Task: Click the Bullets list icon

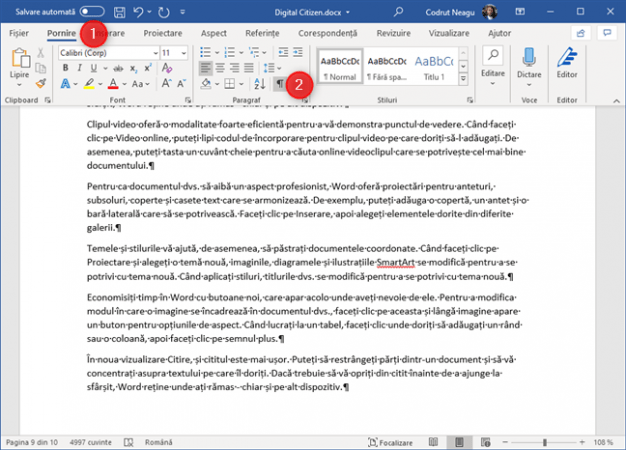Action: 205,52
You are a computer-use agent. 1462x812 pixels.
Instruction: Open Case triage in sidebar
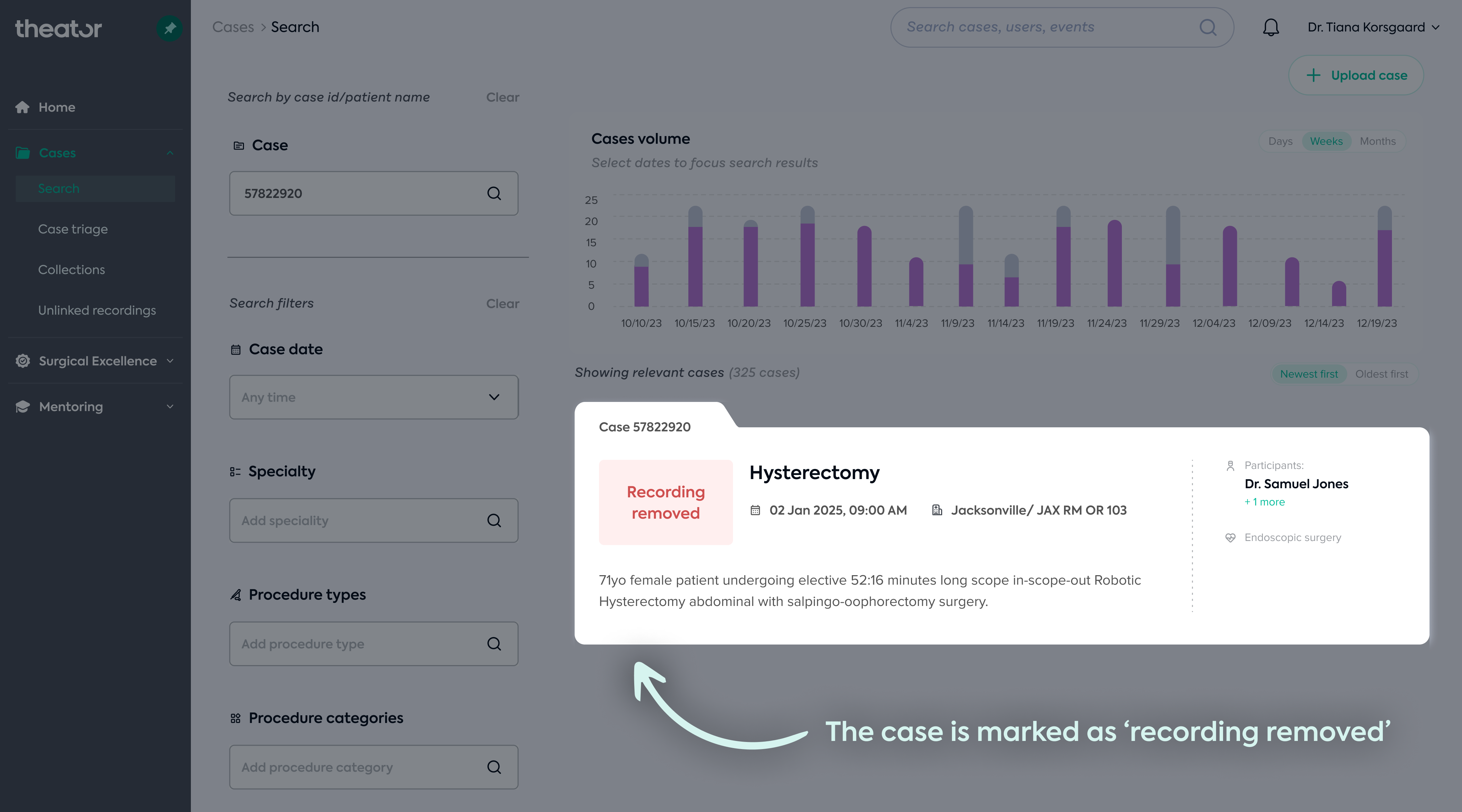point(73,229)
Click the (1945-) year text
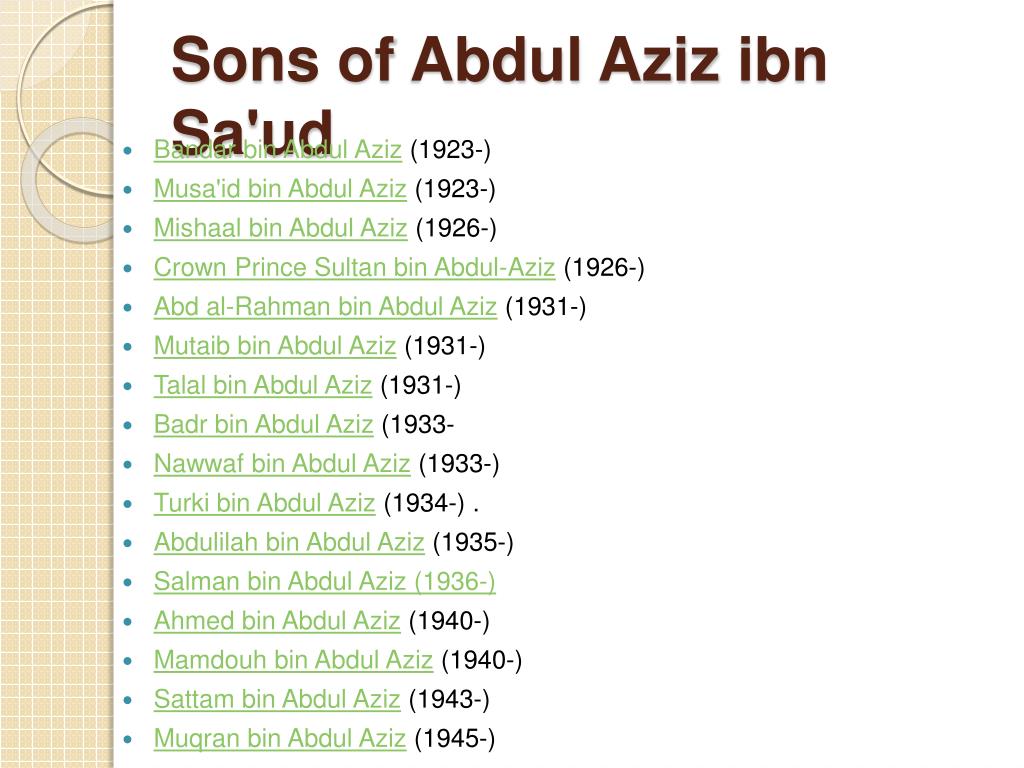This screenshot has height=768, width=1024. 455,738
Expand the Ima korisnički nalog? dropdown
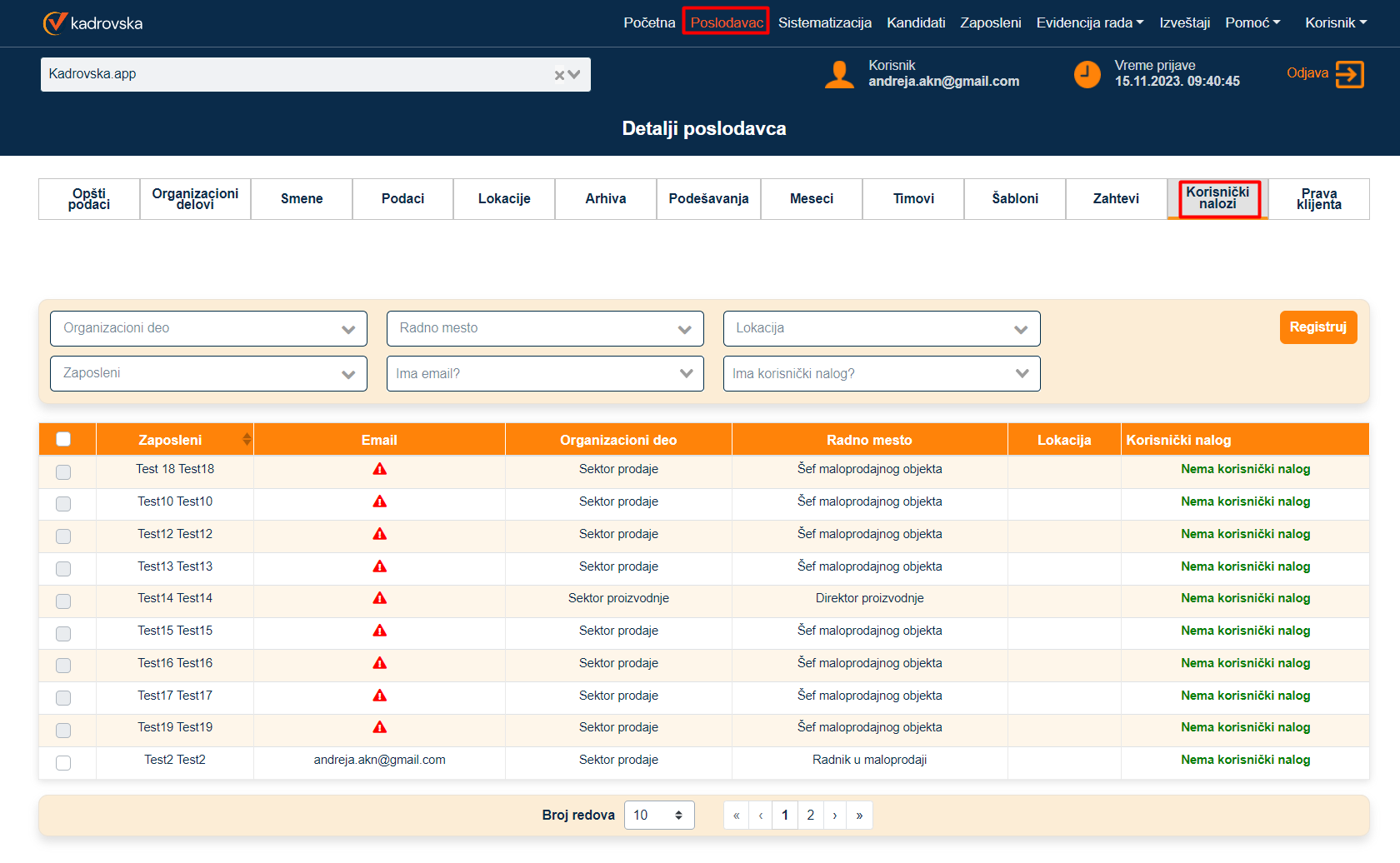Image resolution: width=1400 pixels, height=863 pixels. (x=881, y=374)
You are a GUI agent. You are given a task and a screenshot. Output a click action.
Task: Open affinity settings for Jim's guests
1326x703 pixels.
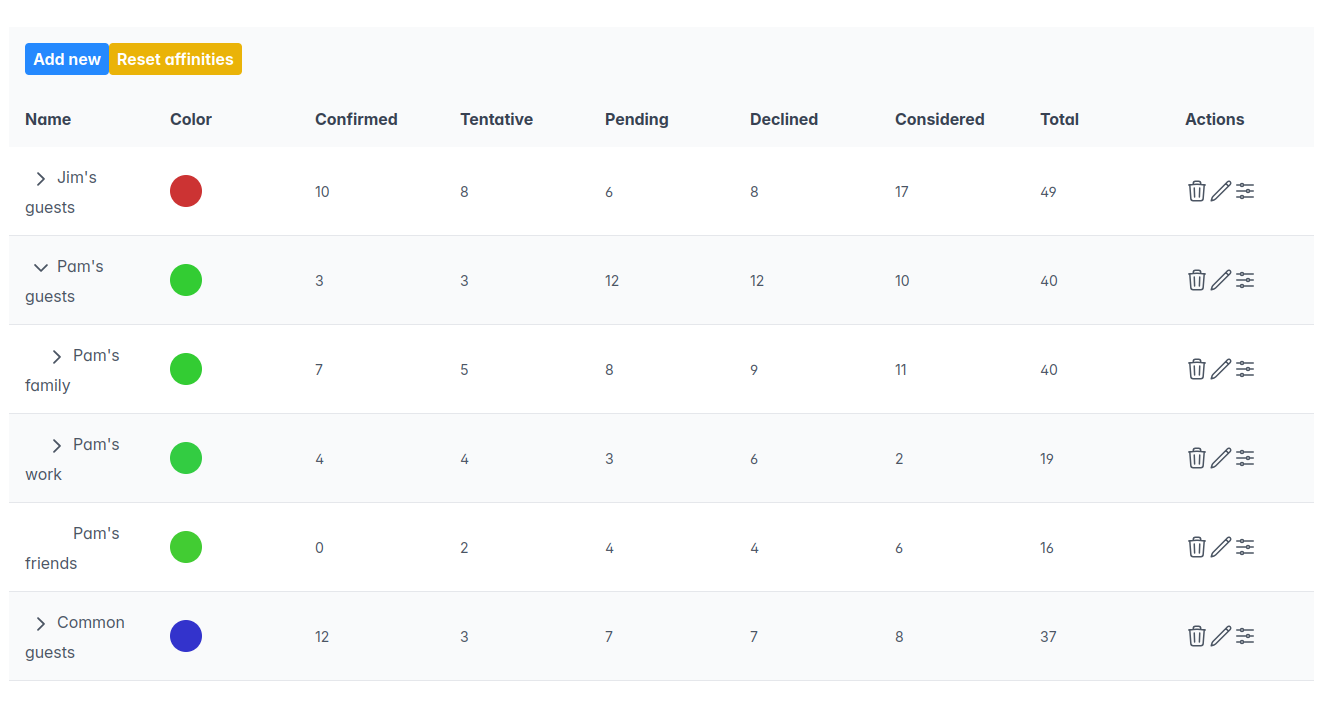click(1245, 191)
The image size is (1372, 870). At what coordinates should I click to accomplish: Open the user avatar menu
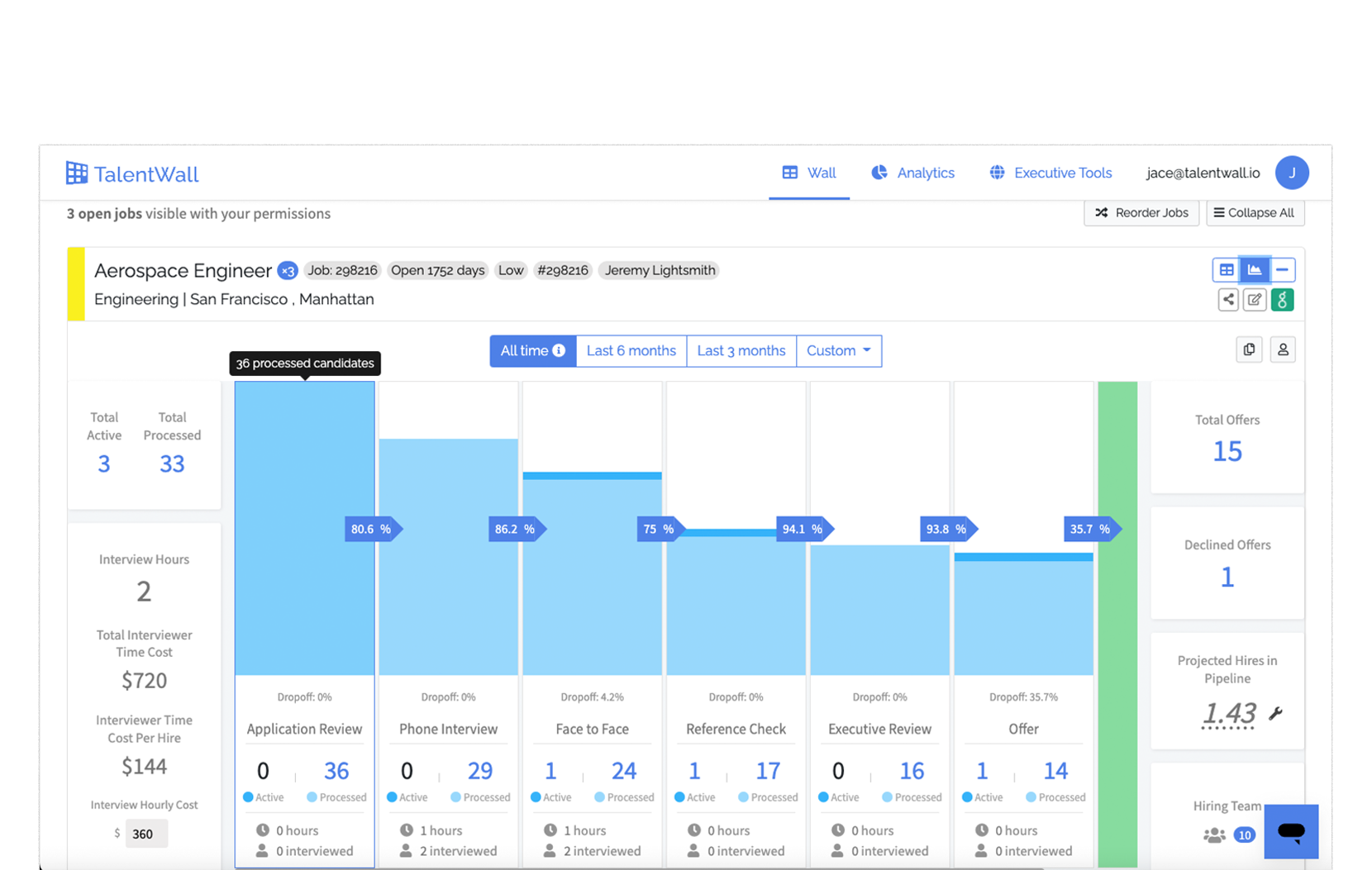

Problem description: When a line in the entries above holds the word "agent", add it to the count, then state only the count.

Solution for this exercise: 2